▶ _Material to process_:
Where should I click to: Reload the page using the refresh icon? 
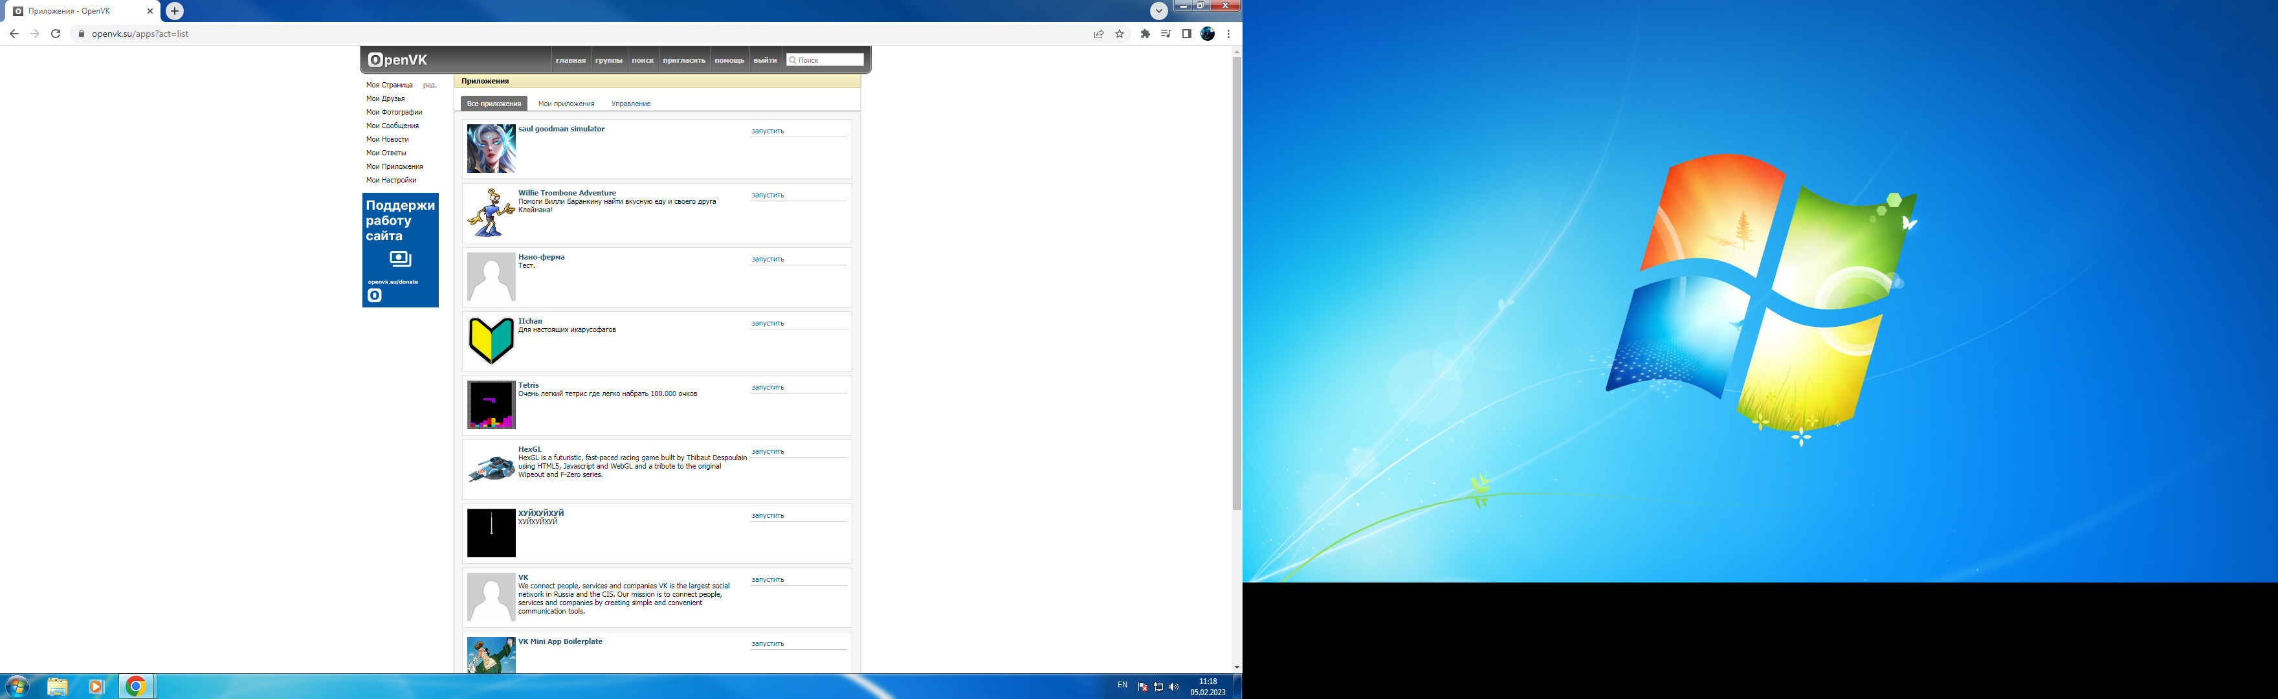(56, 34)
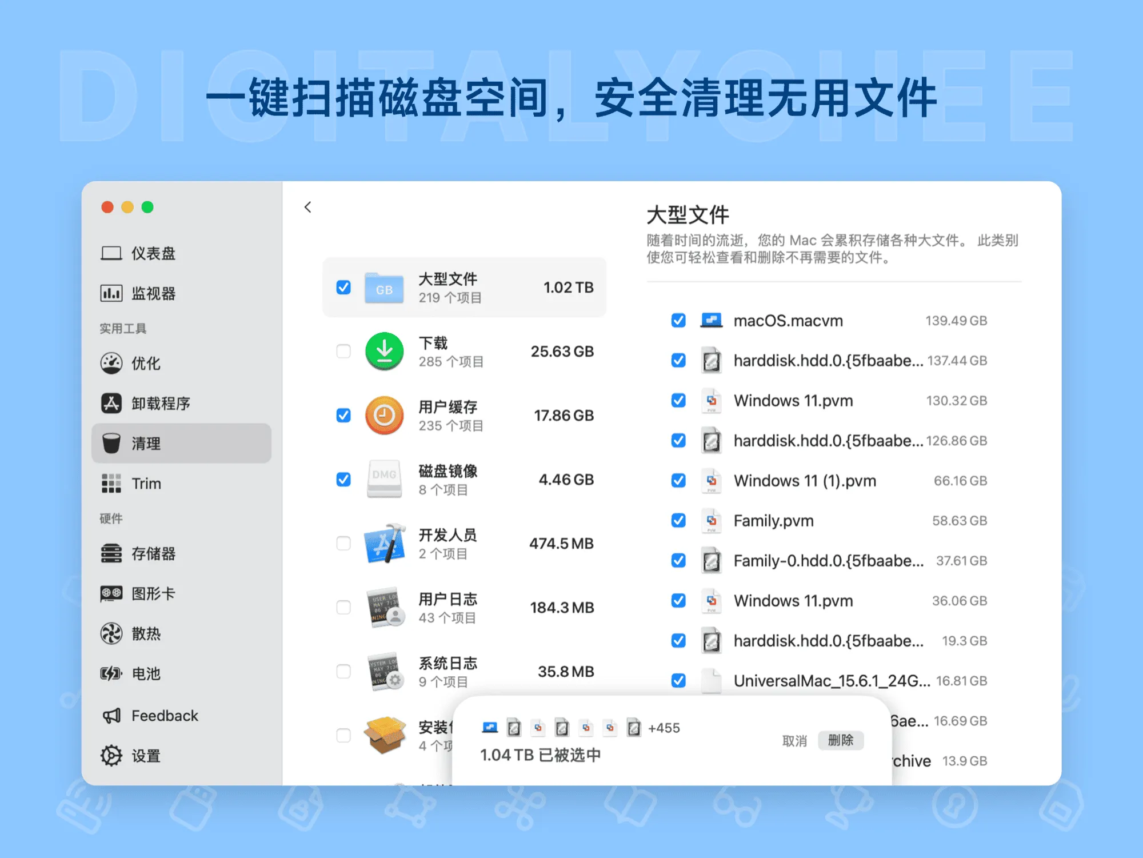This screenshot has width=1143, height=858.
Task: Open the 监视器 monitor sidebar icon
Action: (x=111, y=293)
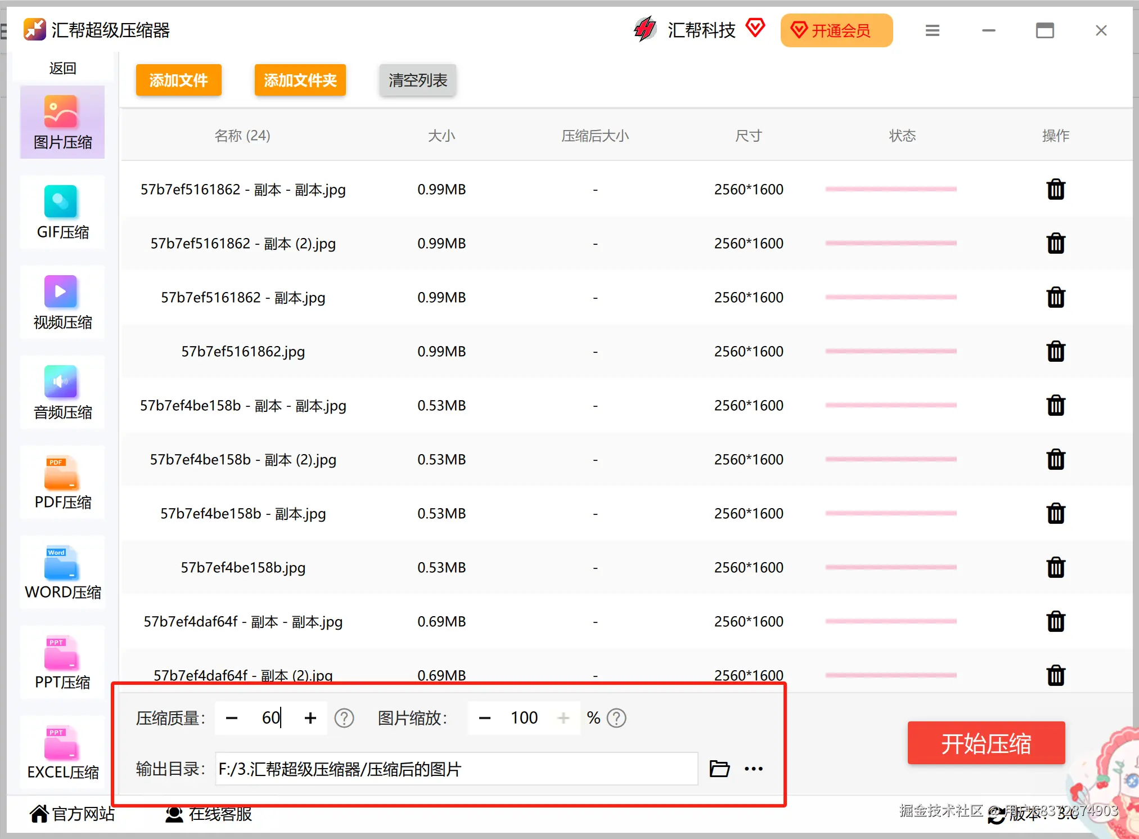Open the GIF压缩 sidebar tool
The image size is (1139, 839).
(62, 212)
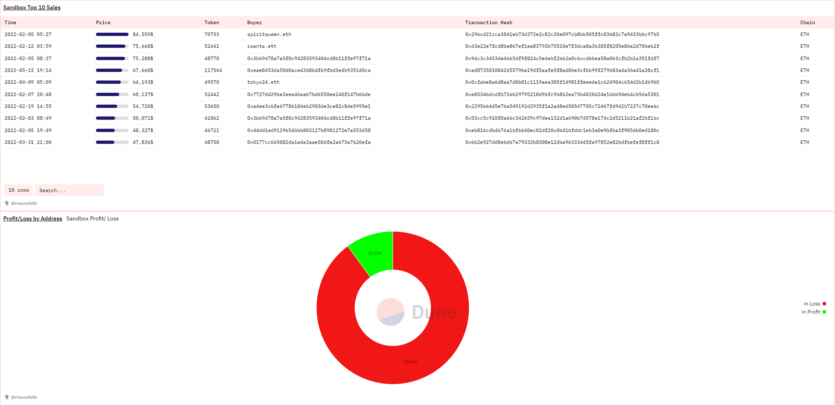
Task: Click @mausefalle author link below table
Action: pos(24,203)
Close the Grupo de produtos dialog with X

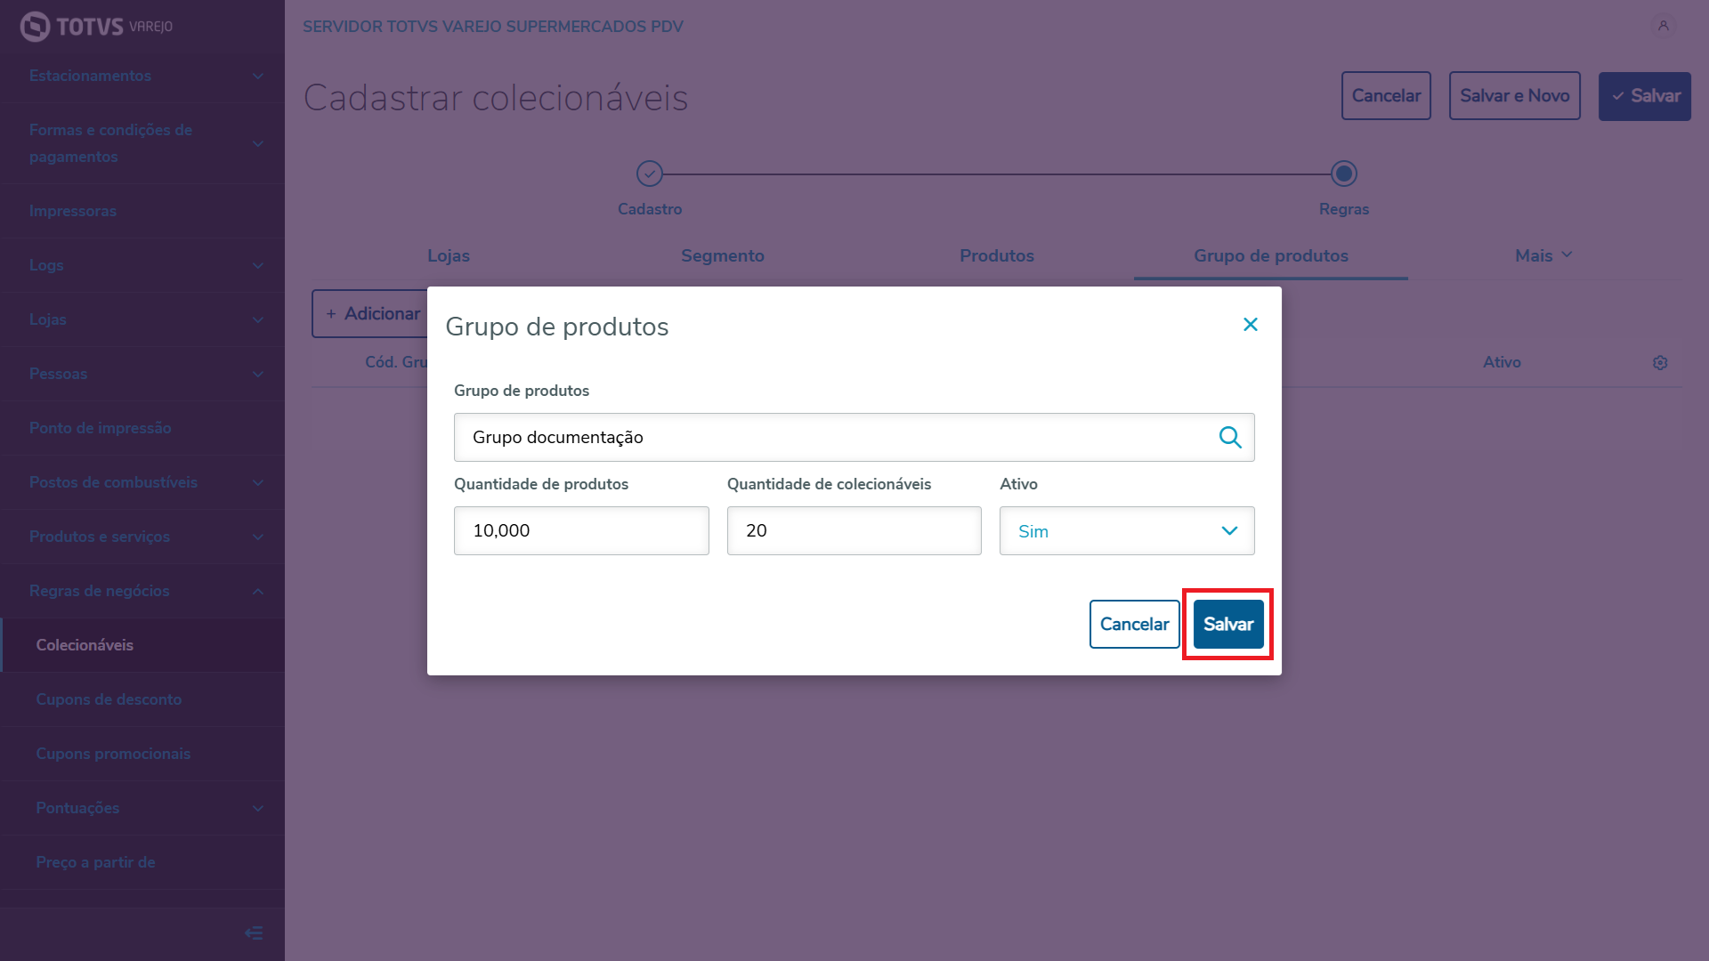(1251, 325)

▶ _Your task_:
Where a picture appears, skip it and copy the rest of the data word for word.

▶ _Exercise solution_:
Where should I click to: Reload the page using the refresh icon? 
(56, 34)
This screenshot has width=1143, height=858.
Task: Open the 监视器 monitor sidebar icon
Action: (x=111, y=293)
Open the GIF压缩 sidebar tool
The image size is (1139, 839).
(62, 212)
Task: Click @mausefalle author link below table
Action: pos(24,203)
Close the Grupo de produtos dialog with X

(1251, 325)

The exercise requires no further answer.